I went to the COP21 climate summit in Paris, invited by the TEMA Foundation.
The delegations worked for two weeks to try to agree on a joint action plan. The aim was to sign an agreement to limit global warming to 1.5 degree Celsius to stop climate change, which leads to natural disasters, death, migration and famine.
But there was the smell of dishonesty in the air. It is the poorest countries and people that are affected most by climate change. The historical responsibility falls most on the shoulders of the U.S. and Europe. They are the ones who had the highest emissions after the Industrial Revolution. That is why poor countries have been asking to add a compensation clause to the agreement.
The U.S. did not favor this. Europe hid behind the United States. It is rumored that the U.S. tried to convince small island states throughout the summit via “certain means” to abandon their insistence on including that clause.
However, even if the U.S. and Europe were to bring their gas emissions to zero, if developing countries like Turkey, China, India, and Brazil do not take responsibility, the aim to keep global warming under 1.5 C will not be able to be met. Everyone needs to take responsibility.
NGO representatives are complaining that the Turkish delegation came to the summit without working enough on the draft text, which had been public for nine months, and without bothering to exchange views with NGOs.
“The Turkish delegation has worked on the annexes, the finance and technological transfer. But it was not familiar with the text as a whole. In the meetings, it did not talk about the agreement in general. It was only focused on Turkey’s national position,” one NGO figure told me.
The gist of the matter is putting forward a political will. While many countries have set up a climate change ministry, in Turkey climate change is only one department within the Foreign Ministry.
And that department is brand new anyway.
Probably the delegation itself was not even convinced that Turkey will change its energy policies, which is why it was not very active in Paris. If it had been more active, someone would have come forward and asked, “What about your coal plants?”
Members of the European Parliament met with representatives of NGOs on the first day of the summit and listened to their opinions.
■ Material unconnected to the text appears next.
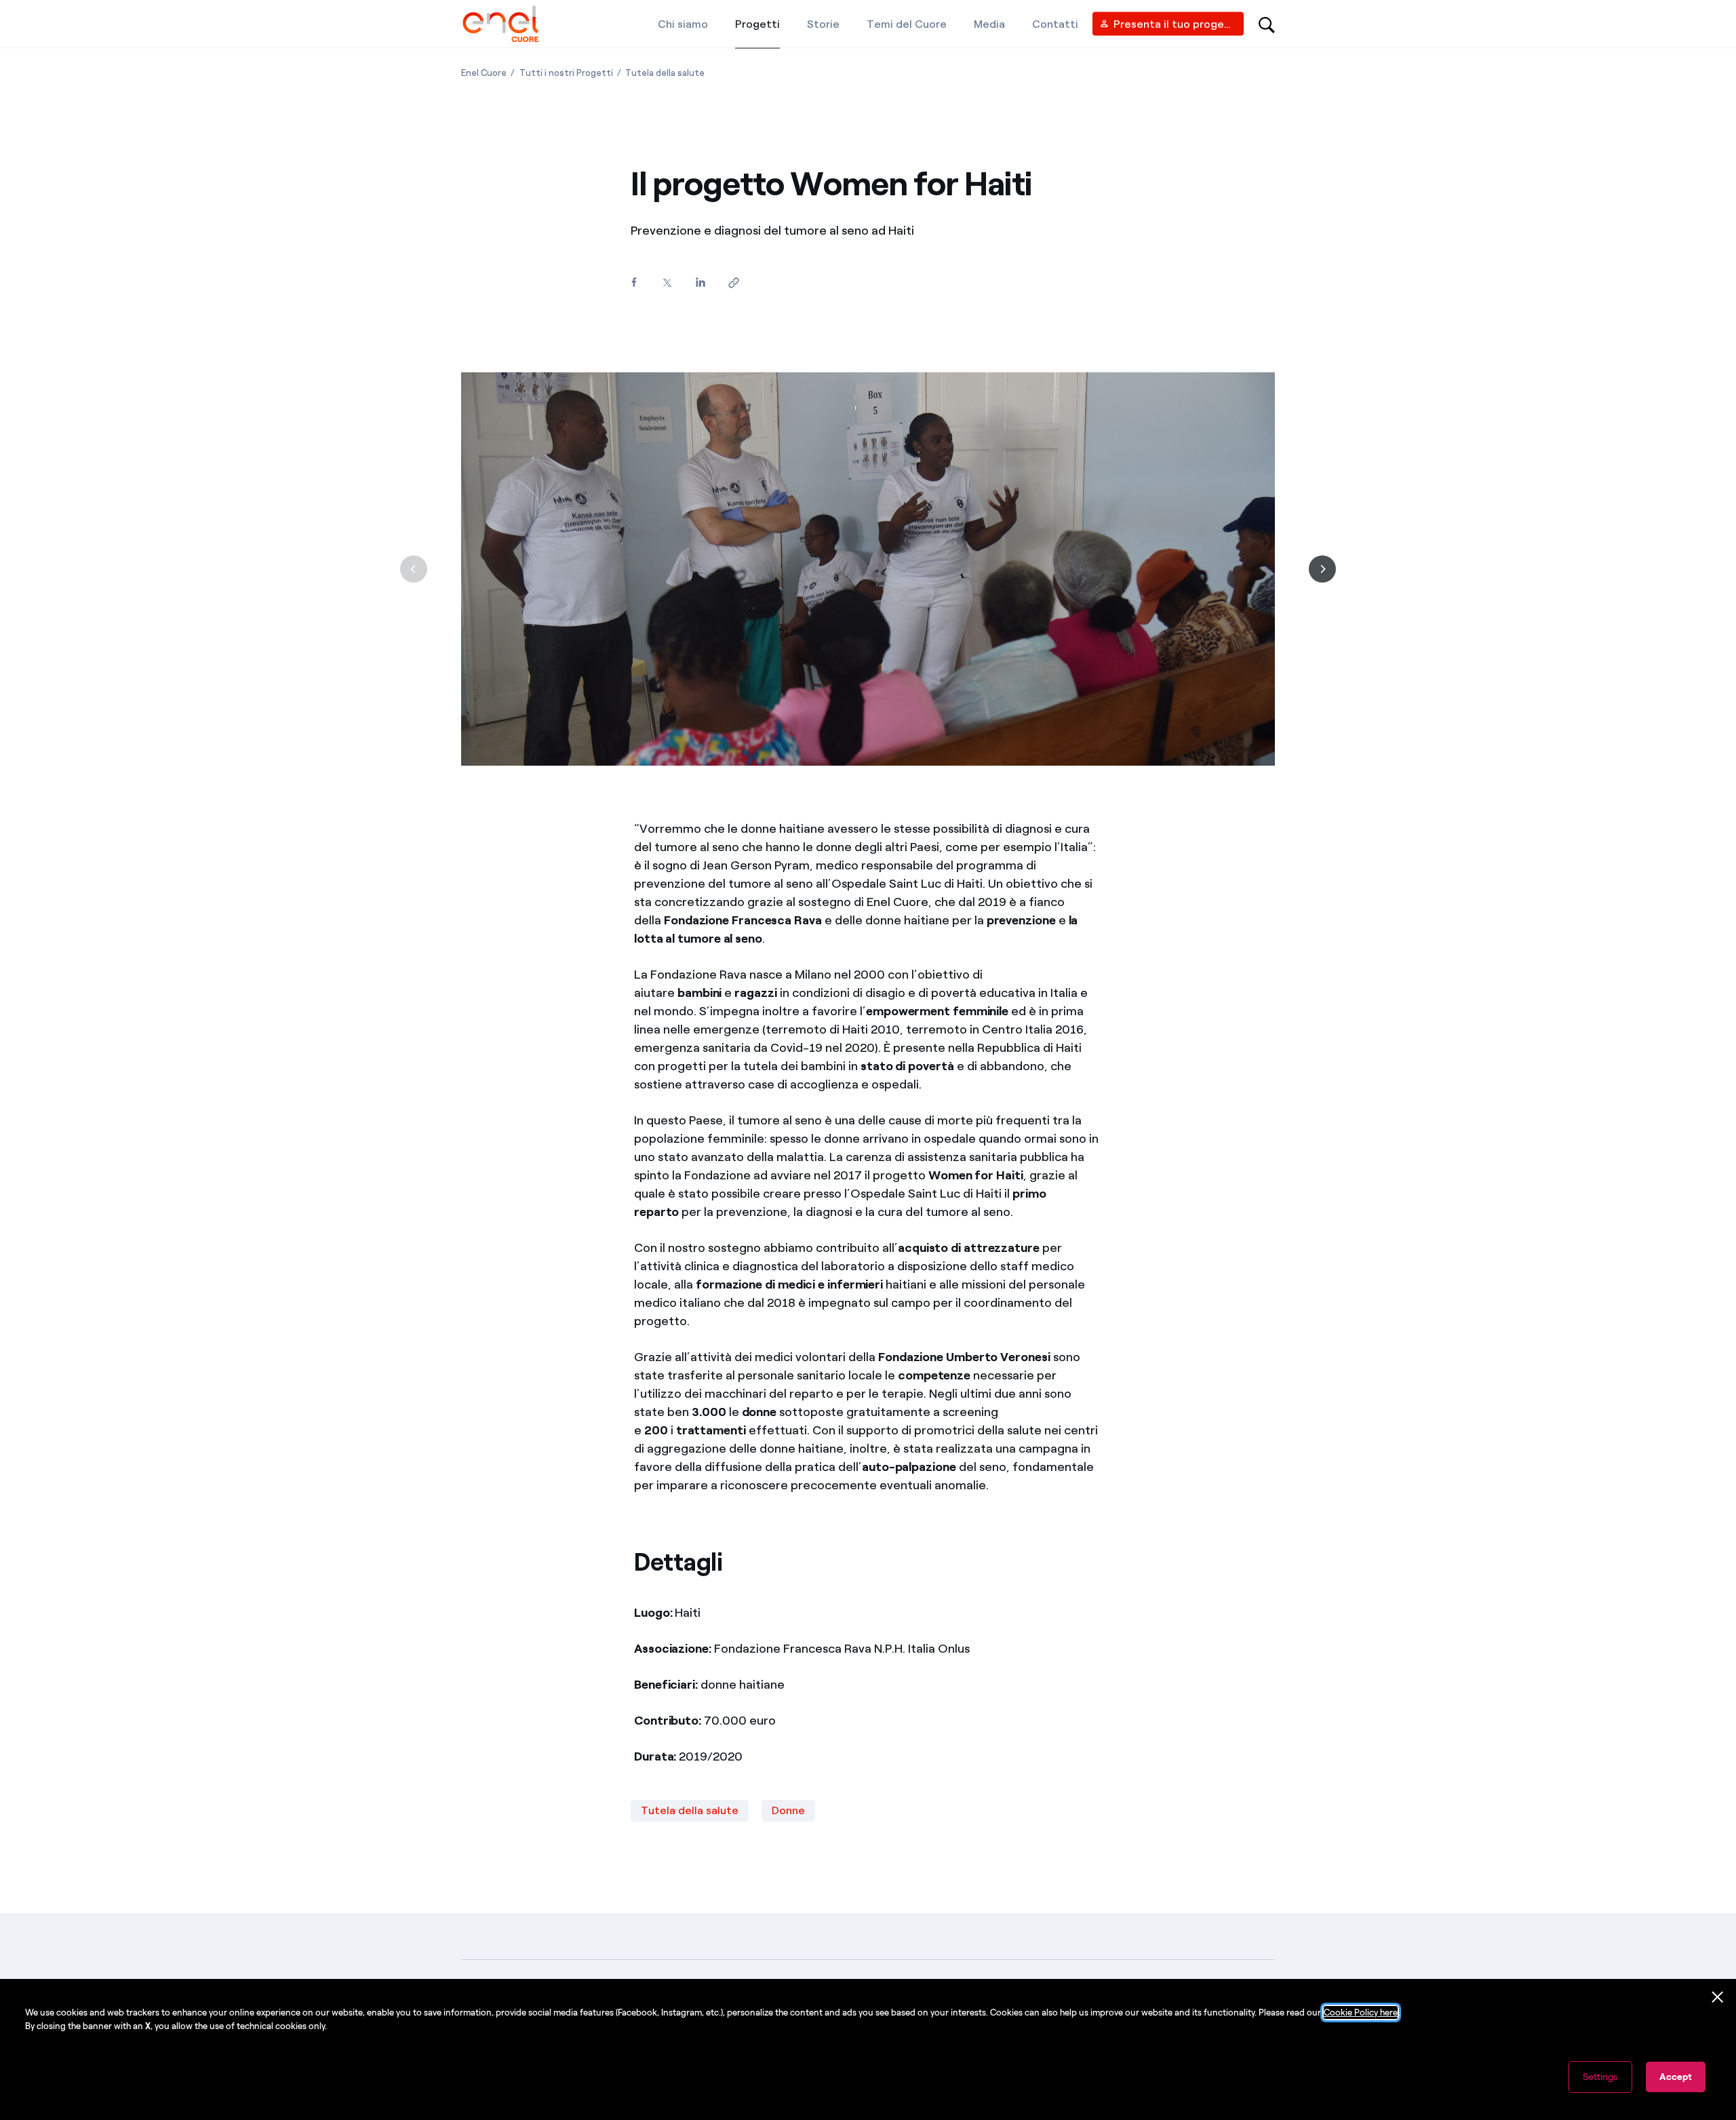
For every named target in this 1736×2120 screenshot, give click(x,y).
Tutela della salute (689, 1810)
This shows how, in contrast to us, they endorsed participatory policy-making methods.
The global definition of civilization is changing. If we want to be a civilized country in 2030, we need to make a transformation with a vision in accordance to that change.
Renewable energies, zero carbon emissions, a nature-friendly environment, smart cities, and smart transportation…
It is imperative that we protect our soil, forests, seas and biodiversity.
One way or another, there are only five to 10 years left to keep global warming due to climate change down to below 1.5 C.
In Paris I saw thousands of ordinary, mostly young people who are aware of the seriousness of the issue and who want climate justice. They were there outside the COP21 to demonstrate and apply pressure.
They were gathered outside of the building where many boring men in ties were meeting. “We want justice. We want revolutionary and reformist thinking. They don’t take us into the negotiation room. But we need to listen to each other,” they were saying.
I felt much more at home outside among them.
Time will show whether countries are honest or not. But in the end an agreement was struck to limit global warming to 1.5 C.
While Turkey will continue to aggressively invest in coal plants, the whole world agrees that the age of fossil fuels is over.
It was said in the corridors of the meeting that the only unhappy country was Turkey.
In the end, this agreement puts fossil fuels on the wrong side of history; we will see which side of history Turkey will choose to take with its energy policies.